== Information given ==

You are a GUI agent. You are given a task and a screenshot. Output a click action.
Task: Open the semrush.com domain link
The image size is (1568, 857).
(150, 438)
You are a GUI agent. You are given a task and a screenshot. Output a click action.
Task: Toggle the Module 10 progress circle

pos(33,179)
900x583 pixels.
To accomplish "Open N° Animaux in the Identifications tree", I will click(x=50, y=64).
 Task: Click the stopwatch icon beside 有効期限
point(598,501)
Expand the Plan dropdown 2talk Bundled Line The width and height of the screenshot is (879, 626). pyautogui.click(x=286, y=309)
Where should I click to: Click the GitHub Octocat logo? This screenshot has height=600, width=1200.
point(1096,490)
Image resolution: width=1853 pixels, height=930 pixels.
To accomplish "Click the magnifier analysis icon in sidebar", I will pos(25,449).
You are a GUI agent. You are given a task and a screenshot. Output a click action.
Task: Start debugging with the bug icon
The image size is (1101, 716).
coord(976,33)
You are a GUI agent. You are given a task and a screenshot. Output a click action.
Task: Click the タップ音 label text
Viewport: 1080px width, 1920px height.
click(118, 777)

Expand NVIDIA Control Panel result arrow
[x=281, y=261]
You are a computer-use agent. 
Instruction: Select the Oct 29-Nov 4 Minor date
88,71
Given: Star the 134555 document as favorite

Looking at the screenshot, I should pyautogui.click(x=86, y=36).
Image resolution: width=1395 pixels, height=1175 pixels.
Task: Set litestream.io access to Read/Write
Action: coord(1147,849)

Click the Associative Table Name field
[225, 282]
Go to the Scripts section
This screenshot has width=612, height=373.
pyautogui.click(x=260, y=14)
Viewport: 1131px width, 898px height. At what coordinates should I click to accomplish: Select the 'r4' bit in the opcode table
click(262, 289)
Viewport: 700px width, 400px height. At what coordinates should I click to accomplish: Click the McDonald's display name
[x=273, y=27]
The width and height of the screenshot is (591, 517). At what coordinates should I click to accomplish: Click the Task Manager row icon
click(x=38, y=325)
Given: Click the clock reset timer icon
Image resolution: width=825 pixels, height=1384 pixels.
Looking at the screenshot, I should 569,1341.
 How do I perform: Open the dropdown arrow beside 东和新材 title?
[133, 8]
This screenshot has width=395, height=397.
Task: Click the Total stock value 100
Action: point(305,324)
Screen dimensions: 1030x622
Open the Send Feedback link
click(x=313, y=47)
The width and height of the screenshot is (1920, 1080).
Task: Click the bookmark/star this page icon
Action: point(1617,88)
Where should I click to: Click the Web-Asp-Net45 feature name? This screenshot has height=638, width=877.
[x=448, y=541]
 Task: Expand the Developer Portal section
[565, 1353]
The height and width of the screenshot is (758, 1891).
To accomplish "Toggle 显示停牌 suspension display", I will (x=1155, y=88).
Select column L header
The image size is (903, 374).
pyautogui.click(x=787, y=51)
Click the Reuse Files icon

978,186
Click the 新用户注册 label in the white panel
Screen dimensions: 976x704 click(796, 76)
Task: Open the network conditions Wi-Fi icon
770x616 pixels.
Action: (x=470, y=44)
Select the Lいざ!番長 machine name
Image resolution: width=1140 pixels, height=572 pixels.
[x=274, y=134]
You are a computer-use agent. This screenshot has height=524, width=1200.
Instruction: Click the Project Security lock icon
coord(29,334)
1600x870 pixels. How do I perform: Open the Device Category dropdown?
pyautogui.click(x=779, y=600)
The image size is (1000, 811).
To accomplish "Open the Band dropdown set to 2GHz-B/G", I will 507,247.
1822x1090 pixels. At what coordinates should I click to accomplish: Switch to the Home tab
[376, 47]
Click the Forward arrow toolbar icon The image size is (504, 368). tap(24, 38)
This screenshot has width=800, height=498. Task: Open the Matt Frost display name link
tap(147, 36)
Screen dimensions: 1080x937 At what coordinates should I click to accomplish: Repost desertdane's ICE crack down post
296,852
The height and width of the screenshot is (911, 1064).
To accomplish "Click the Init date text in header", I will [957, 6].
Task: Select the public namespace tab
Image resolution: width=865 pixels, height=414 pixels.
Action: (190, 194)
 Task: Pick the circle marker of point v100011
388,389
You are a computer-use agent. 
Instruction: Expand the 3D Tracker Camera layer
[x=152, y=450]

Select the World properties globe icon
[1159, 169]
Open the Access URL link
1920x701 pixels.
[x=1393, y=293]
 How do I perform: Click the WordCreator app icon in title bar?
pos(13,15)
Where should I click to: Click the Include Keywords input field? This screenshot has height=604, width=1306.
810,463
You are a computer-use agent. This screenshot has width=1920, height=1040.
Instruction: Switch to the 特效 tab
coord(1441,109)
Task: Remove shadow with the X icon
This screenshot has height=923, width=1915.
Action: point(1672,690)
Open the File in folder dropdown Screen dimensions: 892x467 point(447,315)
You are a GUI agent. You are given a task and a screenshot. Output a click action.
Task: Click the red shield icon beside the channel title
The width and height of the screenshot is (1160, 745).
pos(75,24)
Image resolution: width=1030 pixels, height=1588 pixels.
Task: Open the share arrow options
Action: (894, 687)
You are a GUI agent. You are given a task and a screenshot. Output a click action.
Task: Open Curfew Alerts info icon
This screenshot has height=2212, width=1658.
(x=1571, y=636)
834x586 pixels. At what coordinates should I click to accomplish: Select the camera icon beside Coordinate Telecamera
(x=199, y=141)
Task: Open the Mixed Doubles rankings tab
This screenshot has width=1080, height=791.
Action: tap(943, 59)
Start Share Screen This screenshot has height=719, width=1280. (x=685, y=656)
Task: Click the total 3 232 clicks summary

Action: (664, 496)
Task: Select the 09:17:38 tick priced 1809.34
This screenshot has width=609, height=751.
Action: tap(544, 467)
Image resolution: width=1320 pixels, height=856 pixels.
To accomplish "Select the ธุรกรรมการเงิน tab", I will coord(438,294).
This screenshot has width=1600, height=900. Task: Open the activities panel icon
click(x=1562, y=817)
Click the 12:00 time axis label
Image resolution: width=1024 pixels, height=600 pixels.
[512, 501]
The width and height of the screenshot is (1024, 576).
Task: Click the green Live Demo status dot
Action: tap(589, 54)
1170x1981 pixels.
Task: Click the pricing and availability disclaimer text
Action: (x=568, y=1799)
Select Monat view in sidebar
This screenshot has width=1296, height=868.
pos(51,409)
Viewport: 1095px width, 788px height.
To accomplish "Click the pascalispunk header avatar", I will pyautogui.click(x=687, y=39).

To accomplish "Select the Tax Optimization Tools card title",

===

For this task, write out exactly the lines of the entries above, starting at the line with "Instruction: Expand the" and ending at the line with "Image resolution: width=1320", both included, and no others.

Result of the exercise:
Instruction: Expand the 3D Tracker Camera layer
[x=152, y=450]

Select the World properties globe icon
[1159, 169]
Open the Access URL link
1920x701 pixels.
[x=1393, y=293]
 How do I perform: Click the WordCreator app icon in title bar?
pos(13,15)
Where should I click to: Click the Include Keywords input field? This screenshot has height=604, width=1306.
810,463
You are a computer-use agent. This screenshot has width=1920, height=1040.
Instruction: Switch to the 特效 tab
coord(1441,109)
Task: Remove shadow with the X icon
This screenshot has height=923, width=1915.
Action: point(1672,690)
Open the File in folder dropdown Screen dimensions: 892x467 point(447,315)
You are a GUI agent. You are given a task and a screenshot. Output a click action.
Task: Click the red shield icon beside the channel title
The width and height of the screenshot is (1160, 745).
pos(75,24)
Image resolution: width=1030 pixels, height=1588 pixels.
Task: Open the share arrow options
Action: (894, 687)
You are a GUI agent. You are given a task and a screenshot. Output a click action.
Task: Open Curfew Alerts info icon
This screenshot has height=2212, width=1658.
(x=1571, y=636)
834x586 pixels. At what coordinates should I click to accomplish: Select the camera icon beside Coordinate Telecamera
(x=199, y=141)
Task: Open the Mixed Doubles rankings tab
This screenshot has width=1080, height=791.
Action: tap(943, 59)
Start Share Screen This screenshot has height=719, width=1280. (x=685, y=656)
Task: Click the total 3 232 clicks summary

Action: (664, 496)
Task: Select the 09:17:38 tick priced 1809.34
This screenshot has width=609, height=751.
Action: tap(544, 467)
Image resolution: width=1320 pixels, height=856 pixels.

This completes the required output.